It’s been a decade since private railroad company XpressWest promised Californians and Nevadans a zippy interstate system that would hook up Los Angeles and Las Vegas. So long that many understandably began to lose faith; after all, several previous attempts to improve the connections between the Mountain West and Southern California failed. But finally, after four years of negotiations, a deal has been set up.
XpressWest has announced it is joining forces with China Railway International to make this high-speed passenger rail system come to fruition. Called the Southwest Rail Network, the 370-kilometer-long (230 miles) track will have numerous stops in LA and Las Vegas, and a few in-between. The bullet train will cruise along at speeds of up to 240 kilometers per hour (150 mph), slashing a would-be four-hour drive to a more palatable 80-minute journey.

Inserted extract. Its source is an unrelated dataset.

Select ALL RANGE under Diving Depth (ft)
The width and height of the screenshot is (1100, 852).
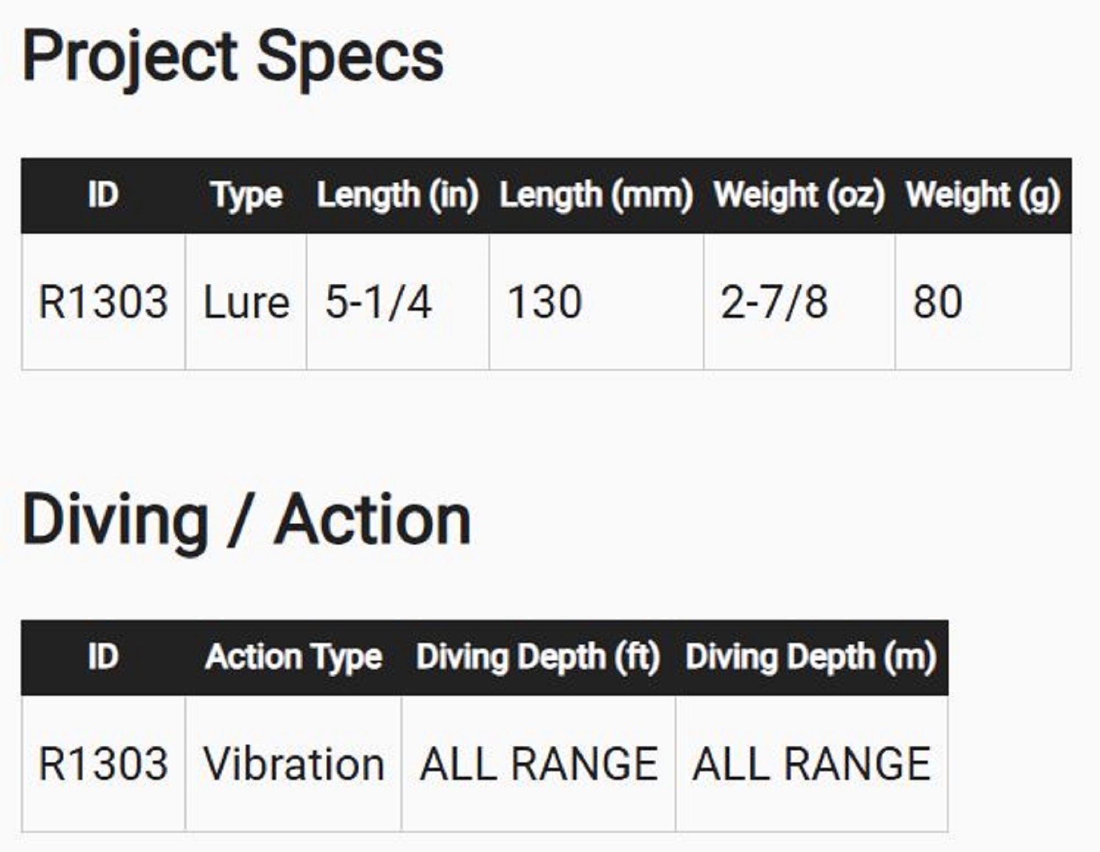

The project is supported by an injection of $100 million (£65 million) in initial capital, but of course that won’t go particularly far: The whole thing is estimated to cost close to $7 billion (£4.5 billion), sourced from a combination of private capital and a hefty federal loan. Still, it’s an improvement on the figure slapped on to a proposed Maglev system to achieve the same goal, onwards of $12 billion (£7.8 billion). That financial burn, combined with the fact that it would be difficult to blend such a system with those planned for further on down the line, has meant this idea has essentially been scrapped.
Now that hands have been shaken, XpressWest has to make its way through a to-do list of regulatory and commercial activities, but the company hopes to begin implementation within 100 days. Construction will commence slightly later on down the line, although it could start as early as this time next year. An environmental impact assessment has already been completed.
Although there have, of course, been opponents to this high-speed rail system, alongside slashing the journey time between these two major cities, the project also brings numerous other benefits, like the creation of jobs and a reduction in carbon emissions. By decreasing the number of road trips, XpressWest believes a 40% reduction in air pollution in the I-15 corridor could plausibly be achieved in the long-term. Hmm. We shall see.